🤖 AI Summary
This work addresses the limitations of existing climate question-answering benchmarks, which are typically small-scale and text-centric, thereby hindering multimodal AI’s capacity for integrative reasoning in climate science. To bridge this gap, the authors introduce the first multimodal question-answering framework spanning five major climate domains, synthesizing scientific articles, video transcripts, and charts. Through an automated pipeline involving claim extraction, question-answer generation, and human-AI collaborative verification, they produce over 104,000 expert-validated QA pairs.

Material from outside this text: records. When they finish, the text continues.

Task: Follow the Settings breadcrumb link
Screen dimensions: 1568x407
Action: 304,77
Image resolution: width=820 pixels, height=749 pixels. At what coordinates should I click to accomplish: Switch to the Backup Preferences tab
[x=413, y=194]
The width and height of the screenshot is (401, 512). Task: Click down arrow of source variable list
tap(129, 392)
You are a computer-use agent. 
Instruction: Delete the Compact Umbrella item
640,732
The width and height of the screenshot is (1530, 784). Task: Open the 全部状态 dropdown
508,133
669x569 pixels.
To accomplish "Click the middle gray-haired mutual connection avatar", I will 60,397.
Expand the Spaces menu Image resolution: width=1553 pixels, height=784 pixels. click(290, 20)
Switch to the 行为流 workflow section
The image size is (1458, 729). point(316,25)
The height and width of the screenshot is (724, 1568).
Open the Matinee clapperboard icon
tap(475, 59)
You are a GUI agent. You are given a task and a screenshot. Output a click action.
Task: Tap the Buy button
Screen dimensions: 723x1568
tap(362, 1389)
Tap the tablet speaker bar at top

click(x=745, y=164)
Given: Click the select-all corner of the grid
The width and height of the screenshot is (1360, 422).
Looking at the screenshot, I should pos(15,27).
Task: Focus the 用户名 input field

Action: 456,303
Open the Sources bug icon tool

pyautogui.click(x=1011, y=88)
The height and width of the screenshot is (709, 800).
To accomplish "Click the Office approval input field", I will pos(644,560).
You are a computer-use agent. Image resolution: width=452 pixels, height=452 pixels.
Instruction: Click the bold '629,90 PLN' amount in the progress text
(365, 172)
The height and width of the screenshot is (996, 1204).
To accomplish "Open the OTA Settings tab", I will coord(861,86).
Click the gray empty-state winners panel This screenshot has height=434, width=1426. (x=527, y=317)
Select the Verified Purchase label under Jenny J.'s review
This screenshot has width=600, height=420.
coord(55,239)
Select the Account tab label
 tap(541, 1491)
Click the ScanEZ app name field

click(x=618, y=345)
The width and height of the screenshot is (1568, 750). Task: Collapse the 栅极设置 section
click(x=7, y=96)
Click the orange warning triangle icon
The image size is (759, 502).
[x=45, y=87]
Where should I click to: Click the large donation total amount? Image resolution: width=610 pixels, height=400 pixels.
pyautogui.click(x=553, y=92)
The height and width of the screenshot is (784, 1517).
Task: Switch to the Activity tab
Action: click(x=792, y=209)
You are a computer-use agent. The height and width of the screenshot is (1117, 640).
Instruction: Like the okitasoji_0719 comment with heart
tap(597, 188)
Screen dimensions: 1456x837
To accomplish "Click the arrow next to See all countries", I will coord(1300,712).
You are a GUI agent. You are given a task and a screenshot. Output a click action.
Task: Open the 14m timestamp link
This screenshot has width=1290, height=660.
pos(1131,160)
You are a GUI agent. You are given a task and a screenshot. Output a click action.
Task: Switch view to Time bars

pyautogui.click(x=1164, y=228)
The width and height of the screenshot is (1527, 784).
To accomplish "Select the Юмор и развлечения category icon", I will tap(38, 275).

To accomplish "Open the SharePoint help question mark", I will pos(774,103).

The study further contributes an open-source large-scale dataset, a standardized evaluation pipeline, and a training framework, along with the release of mmclima-70b-txt—a model that outperforms both leading open- and closed-source counterparts on textual climate QA tasks—significantly advancing multimodal research in climate science.
📝 Abstract
Climate change research increasingly requires AI systems that reason across text, dynamic visual content, and scientific figures, yet existing climate QA benchmarks are small, mostly textual, and cover a narrow range of models. We introduce MMClima, a large-scale multimodal climate question answering framework with 104k+ expert-validated question-answer pairs spanning articles, video transcriptions, and figures across five core climate science domains. MMClima is constructed via automated claim extraction and QA synthesis with human-in-the-loop validation to ensure both scale and reliability. Using MMClima, we benchmark state-of-the-art multimodal language models on tasks requiring factual recall, visual interpretation, and cross-modal synthesis. We additionally fine-tune on the textual split to produce mmclima-70b-txt, a domain-adapted baseline that outperforms strong open- and closed-source models on textual QA. We release the dataset, evaluation pipeline, fine-tuned model weights, and data creation framework to support standardized multimodal evaluation for climate science.